Task item A
In the Downton Abbey review, return the passage from "Beginning in 1912" up to and including "home is uncertain.".
Task item B
Answer these questions about the Downton Abbey review:
(i) In what year and county does the series begin?
(ii) What is Matthew Crawley's occupation, and in which city?
(iii) Which actor plays the housekeeper Mrs Hughes?
Task item C
Could you extend the Downton Abbey review, picking up after its last sentence?

Quoted passage
*** Begin section ***

TV series review: Downton Abbey: Series 1 (2010), written by Julian Fellowes
This is very much overdue, but never the less, good things come to those who wait, as they say.
Beginning in 1912 Yorkshire, we meet the grand estate of Downton Abbey, where the Earl of Grantham Robert Crawley (Hugh Bonneville) and his family get the tragic news of the sinking of the RMS Titanic. On it was the man next in line to inherit Downton. He was also set to marry the oldest Crawley daughter (neither of his three daughters are legally allowed to inherit the title and estate), and now, the future of the family and their ancestral home is uncertain.
A distant relative is found – young Matthew Crawley (Dan Stevens), a lowly solicitor in Manchester. He finds the whole idea of becoming Earl very alien to him, but he does take a shine to the oldest daughter Mary (Michelle Dockery) …
Downton Abbey is set both above and below stairs. Above is the Crawley family, with the Earl, the Countess (Elizabeth McGovern), daughters Mary, Edith (Laura Carmichael) and Sybil (Jessica Brown Findlay); there’s the Dowager Countess (Maggie Smith), who doesn’t get along with Matthew’s mother (Penelope Wilton).
Downstairs, the house is run by butler Carson (Jim Carter) and housekeeper Mrs Hughes (Phyllis Logan), with Mrs Patmore (Lesley Nichol) in the kitchen. There’s the kind Anna (Joanne Froggatt) and equally kind William (Thomas Howes), with their polar opposites snide O’Brien (Siobhan Finneran) and backstabby Thomas (Rob James-Collier). The kitchen maid Daisy (Sophie McShera) is new on the job and eager to learn, but not very skilled. The latest addition to the household, John Bates (Brendan Coyle), is controversial – whoever heard of a limping valet? – especially considering Thomas was after his job …
When I heard of this show originally, I wanted to see it just because of the period setting. When I started watching, I thought it was magnificent. Both sides (floors?) get lots of time to develop their characters, and both have sympathetic and unsympathetic characters.

*** End section ***

Data section
*** Begin section ***

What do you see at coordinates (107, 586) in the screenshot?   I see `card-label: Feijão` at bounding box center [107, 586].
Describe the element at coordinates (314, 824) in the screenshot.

*** End section ***
*** Begin section ***

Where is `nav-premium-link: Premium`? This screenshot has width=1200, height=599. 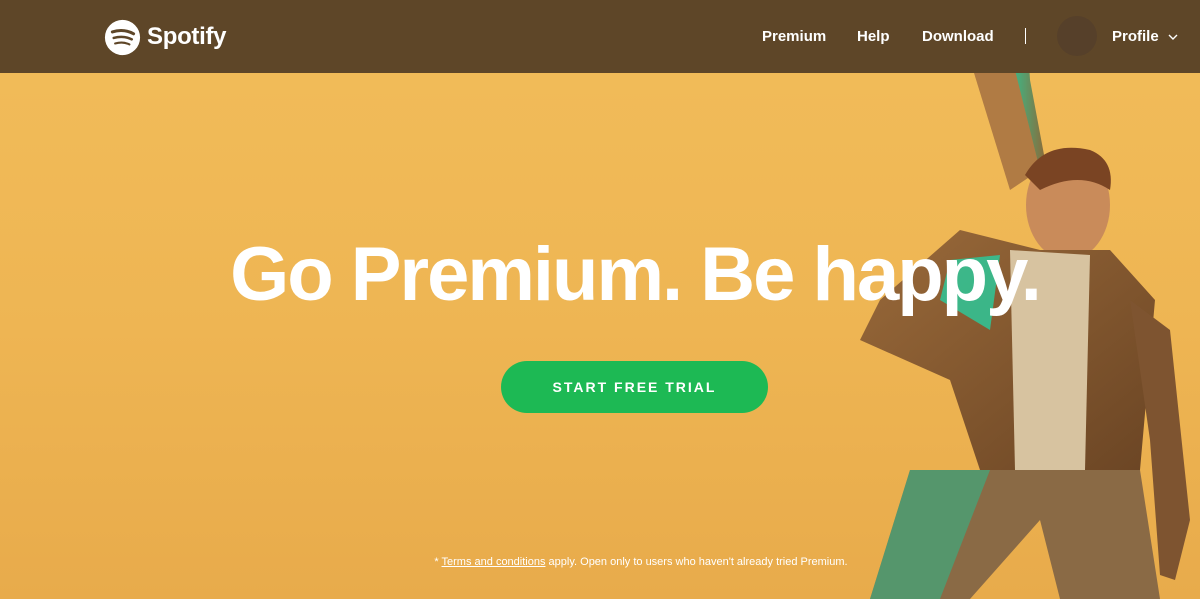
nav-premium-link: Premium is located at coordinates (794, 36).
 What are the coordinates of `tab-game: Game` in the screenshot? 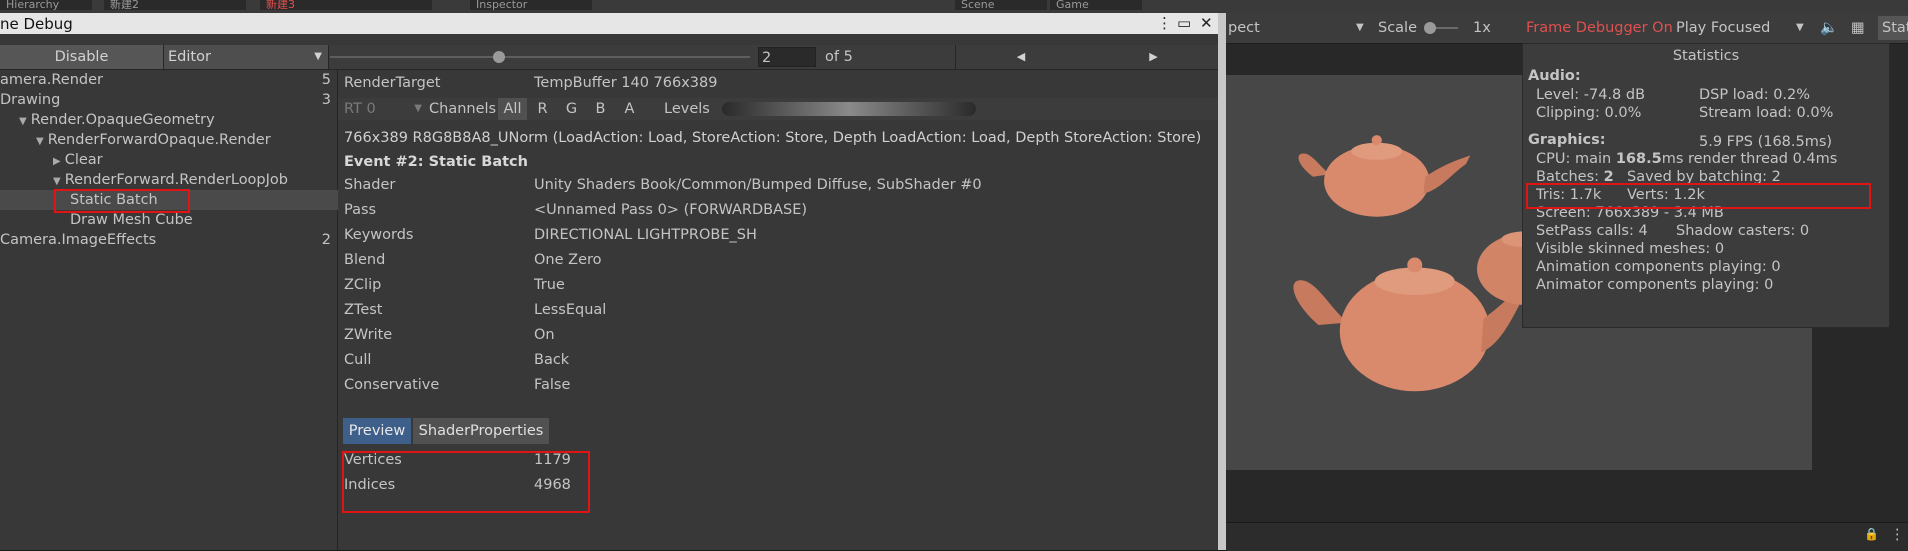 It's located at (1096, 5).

*** End section ***

Task output A
Beginning in 1912 Yorkshire, we meet the grand estate of Downton Abbey, where the Earl of Grantham Robert Crawley (Hugh Bonneville) and his family get the tragic news of the sinking of the RMS Titanic. On it was the man next in line to inherit Downton. He was also set to marry the oldest Crawley daughter (neither of his three daughters are legally allowed to inherit the title and estate), and now, the future of the family and their ancestral home is uncertain.

Task output B
(i) 1912, Yorkshire
(ii) A solicitor in Manchester
(iii) Phyllis Logan

Task output C
My favourites downstairs are … so many. Anna and Mr Bates, for instance, what a darling couple! William is such a nice lad, and Daisy is so adorably naive and gullible. Upstairs, I really like Matthew and the Earl, and find the Dowager Countess hilarious. Of the three sisters, I probably prefer Sybil – she’s the rebellious one. Mary and Edith are too backstabby with each other. (Like the bit around Robert Bathurst’s guest character. That’s not on. It’s no way to treat your sister, even if she had been a bitch to you first!)
The costumes are fantastic, the setting (Highclere Castle) is lovely, the story engaging and everything’s just so darn watchable. Yes, it’s not full on action and things that go WHIZZ!! BANG!! CLANG!! all the time – it’s a slower pace, and you get time to get involved in the characters’ lives. The actors get time to act, and do it so well. All in all, it’s thought through, and while it might be an era seen through rose-tinted glasses, it’s still good old-fashioned storytelling at its very best.
Fortunately, the series became insanely popular, and a second series was on last year – a third one is expected later this year. I. Can’t. Wait!
5 out of 5 slippery soaps.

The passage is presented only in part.